Background: Although variation provides the raw material for natural selection and evolution, few empirical data exist about the factors controlling morphological variation. Because developmental constraints on variation are expected to act by influencing trait correlations, studies of modularity offer promising approaches that quantify and summarize patterns of trait relationships. Modules, highly-correlated and semi-autonomous sets of traits, are observed at many levels of biological organization, from genes to colonies. The evolutionary significance of modularity is considerable, with potential effects including constraining the variation of individual traits, circumventing pleiotropy and canalization, and facilitating the transformation of functional structures. Despite these important consequences, there has been little empirical study of how modularity influences morphological evolution on a macroevolutionary scale. Here, we conduct the first morphometric analysis of modularity and disparity in two clades of placental mammals, Primates and Carnivora, and test if trait integration within modules constrains or facilitates morphological evolution.

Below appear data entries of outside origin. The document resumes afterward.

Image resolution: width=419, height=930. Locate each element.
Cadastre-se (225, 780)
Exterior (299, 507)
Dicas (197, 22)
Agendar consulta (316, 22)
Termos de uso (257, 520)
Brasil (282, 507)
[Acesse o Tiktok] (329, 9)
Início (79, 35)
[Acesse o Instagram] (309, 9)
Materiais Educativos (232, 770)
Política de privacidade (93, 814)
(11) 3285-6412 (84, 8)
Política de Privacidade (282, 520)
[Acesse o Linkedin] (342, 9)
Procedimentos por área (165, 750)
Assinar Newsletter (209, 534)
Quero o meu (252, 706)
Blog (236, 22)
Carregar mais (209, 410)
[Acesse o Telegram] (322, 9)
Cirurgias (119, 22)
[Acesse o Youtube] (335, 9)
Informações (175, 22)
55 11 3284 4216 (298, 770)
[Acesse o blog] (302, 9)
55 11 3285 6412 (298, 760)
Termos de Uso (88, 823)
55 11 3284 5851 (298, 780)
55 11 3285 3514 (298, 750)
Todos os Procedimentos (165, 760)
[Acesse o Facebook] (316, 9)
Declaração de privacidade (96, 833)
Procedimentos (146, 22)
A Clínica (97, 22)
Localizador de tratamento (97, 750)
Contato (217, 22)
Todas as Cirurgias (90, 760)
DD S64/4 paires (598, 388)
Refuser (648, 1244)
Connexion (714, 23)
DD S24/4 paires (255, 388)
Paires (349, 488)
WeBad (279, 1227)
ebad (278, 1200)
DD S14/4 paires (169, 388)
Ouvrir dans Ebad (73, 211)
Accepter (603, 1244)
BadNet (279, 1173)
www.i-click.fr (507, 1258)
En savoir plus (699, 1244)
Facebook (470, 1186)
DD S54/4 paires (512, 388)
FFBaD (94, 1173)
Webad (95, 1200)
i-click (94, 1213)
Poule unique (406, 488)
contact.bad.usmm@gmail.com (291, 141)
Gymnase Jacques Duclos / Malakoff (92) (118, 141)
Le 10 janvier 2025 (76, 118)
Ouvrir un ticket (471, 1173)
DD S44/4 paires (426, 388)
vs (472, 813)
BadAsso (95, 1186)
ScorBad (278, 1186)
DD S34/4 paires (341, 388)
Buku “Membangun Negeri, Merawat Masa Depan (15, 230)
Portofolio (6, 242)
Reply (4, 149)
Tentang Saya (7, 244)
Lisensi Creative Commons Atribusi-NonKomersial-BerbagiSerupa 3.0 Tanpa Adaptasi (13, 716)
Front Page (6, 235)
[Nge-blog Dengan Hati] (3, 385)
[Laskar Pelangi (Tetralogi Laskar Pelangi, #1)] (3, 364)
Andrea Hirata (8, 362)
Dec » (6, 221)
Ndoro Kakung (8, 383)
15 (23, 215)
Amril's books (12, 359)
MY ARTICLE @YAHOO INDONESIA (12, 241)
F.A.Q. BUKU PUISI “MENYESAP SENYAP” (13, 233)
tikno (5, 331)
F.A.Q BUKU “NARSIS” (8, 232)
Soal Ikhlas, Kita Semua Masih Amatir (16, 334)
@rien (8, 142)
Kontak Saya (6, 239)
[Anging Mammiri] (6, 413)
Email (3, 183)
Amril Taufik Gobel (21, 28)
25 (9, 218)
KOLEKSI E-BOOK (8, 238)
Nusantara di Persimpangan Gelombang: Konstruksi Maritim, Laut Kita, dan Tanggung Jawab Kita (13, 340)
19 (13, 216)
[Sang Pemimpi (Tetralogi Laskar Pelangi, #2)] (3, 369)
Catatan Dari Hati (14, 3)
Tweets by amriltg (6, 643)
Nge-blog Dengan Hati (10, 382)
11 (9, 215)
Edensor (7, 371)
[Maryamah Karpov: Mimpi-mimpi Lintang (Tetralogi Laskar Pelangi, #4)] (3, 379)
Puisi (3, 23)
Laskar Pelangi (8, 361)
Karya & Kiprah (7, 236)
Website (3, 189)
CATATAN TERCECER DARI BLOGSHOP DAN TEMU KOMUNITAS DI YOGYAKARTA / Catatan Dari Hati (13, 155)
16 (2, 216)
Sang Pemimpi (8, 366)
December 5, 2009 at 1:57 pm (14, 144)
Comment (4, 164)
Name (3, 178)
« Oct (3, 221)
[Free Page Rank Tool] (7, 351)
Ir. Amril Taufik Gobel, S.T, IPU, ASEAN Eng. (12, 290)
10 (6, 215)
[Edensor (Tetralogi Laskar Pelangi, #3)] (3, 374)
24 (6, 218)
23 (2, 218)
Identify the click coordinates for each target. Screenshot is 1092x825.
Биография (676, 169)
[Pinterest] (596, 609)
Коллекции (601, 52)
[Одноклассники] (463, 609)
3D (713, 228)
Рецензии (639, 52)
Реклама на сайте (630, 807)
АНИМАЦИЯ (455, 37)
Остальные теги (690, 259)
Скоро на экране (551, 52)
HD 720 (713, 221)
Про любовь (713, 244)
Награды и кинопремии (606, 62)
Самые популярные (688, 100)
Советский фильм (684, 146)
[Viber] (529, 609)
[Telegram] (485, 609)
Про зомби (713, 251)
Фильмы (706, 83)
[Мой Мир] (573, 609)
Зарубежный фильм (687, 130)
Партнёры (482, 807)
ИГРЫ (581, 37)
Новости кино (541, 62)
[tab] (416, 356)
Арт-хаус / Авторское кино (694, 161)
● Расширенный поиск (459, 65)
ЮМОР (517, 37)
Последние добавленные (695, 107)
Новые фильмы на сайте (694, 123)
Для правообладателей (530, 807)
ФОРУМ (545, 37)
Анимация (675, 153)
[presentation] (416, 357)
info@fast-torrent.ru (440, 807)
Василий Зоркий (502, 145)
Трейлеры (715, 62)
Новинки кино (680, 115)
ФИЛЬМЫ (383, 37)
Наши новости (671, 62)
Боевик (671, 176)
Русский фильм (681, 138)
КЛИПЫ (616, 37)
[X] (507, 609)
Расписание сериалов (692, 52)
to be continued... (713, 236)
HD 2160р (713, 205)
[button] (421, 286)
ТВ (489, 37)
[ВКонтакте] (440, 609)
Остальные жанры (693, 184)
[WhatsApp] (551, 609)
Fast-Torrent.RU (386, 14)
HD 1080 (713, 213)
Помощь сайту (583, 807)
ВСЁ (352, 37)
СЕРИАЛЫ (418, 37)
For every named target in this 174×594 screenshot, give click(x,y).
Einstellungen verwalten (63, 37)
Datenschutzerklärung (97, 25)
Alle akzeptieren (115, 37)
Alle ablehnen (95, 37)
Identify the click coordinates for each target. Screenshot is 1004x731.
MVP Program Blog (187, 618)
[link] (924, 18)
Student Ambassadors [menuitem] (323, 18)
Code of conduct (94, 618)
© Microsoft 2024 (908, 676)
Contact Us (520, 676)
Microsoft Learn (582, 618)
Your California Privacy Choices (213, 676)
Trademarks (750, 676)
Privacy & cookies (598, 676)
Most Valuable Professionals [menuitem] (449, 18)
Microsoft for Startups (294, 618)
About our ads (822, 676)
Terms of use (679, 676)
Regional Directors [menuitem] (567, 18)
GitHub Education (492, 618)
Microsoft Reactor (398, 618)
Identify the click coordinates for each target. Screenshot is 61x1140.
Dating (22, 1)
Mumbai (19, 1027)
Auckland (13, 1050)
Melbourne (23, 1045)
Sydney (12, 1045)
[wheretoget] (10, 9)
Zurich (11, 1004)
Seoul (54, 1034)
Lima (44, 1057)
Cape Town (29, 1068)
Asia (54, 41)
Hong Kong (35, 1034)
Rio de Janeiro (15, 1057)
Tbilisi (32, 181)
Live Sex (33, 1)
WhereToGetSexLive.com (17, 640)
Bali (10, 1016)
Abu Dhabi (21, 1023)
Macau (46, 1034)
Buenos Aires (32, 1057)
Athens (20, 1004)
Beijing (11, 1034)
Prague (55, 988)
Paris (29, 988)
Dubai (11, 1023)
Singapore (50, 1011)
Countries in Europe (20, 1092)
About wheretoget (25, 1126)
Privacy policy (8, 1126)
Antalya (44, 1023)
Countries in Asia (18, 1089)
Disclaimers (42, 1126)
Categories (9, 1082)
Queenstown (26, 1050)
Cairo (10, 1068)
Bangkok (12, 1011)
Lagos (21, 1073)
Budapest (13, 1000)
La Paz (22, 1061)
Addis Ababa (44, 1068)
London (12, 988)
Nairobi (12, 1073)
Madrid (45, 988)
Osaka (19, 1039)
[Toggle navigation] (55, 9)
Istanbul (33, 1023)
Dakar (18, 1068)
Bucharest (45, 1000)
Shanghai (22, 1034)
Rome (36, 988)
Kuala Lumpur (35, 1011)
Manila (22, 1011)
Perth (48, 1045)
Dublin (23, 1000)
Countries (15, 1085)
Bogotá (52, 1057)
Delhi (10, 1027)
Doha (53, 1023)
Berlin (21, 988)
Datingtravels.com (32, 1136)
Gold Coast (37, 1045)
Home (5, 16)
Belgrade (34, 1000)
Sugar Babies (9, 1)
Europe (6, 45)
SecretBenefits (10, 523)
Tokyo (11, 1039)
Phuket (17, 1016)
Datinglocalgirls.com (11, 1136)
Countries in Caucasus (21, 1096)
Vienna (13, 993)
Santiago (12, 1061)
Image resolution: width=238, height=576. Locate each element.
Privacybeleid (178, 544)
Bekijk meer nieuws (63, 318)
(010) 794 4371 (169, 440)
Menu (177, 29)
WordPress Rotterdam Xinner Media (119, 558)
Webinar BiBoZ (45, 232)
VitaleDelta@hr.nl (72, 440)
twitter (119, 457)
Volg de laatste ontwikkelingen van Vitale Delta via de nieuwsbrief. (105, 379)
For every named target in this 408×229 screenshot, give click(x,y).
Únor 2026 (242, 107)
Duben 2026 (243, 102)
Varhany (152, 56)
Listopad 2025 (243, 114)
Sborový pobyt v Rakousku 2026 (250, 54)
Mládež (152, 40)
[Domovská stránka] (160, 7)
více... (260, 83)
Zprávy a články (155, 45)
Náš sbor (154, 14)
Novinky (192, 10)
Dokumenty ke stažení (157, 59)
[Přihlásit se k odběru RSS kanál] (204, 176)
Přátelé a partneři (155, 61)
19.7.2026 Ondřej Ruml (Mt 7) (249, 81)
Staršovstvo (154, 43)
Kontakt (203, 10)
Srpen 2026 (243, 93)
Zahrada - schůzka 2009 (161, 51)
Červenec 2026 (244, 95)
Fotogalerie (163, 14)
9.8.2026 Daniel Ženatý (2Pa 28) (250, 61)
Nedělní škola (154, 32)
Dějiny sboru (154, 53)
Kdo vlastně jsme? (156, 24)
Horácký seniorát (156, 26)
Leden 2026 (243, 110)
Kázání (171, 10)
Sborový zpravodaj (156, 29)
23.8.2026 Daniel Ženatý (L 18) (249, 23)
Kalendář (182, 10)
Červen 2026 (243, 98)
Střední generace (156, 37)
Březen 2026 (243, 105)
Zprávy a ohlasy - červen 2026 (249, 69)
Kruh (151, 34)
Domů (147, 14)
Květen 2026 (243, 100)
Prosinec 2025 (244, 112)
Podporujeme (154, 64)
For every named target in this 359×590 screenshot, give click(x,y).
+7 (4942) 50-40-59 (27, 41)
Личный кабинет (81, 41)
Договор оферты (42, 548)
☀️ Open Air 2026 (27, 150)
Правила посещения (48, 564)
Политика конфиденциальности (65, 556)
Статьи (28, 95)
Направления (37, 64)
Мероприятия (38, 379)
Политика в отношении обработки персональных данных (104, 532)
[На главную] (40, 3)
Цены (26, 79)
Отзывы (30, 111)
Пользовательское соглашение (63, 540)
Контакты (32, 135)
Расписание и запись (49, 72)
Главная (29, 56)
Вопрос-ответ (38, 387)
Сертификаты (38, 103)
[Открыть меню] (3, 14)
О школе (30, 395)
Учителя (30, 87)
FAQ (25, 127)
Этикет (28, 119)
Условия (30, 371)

Principal findings: We used both randomization methods and direct comparisons of landmark variance to compare disparity in the six cranial modules identified in previous studies. The cranial base, a highly-integrated module, showed significantly low disparity in Primates and low landmark variance in both Primates and Carnivora. The vault, zygomatic-pterygoid and orbit modules, characterized by low trait integration, displayed significantly high disparity within Carnivora. 14 of 24 results from analyses of disparity show no significant relationship between module integration and morphological disparity. Of the ten significant or marginally significant results, eight support the hypothesis that integration within modules constrains morphological evolution in the placental skull. Only the molar module, a highly-integrated and functionally important module, showed significantly high disparity in Carnivora, in support of the facilitation hypothesis.
Conclusions: This analysis of within-module disparity suggested that strong integration of traits had little influence on morphological evolution over large time scales. However, where significant results were found, the primary effect of strong integration of traits was to constrain morphological variation. Thus, within Primates and Carnivora, there was some support for the hypothesis that integration of traits within cranial modules limits morphological evolution, presumably by limiting the variation of individual traits.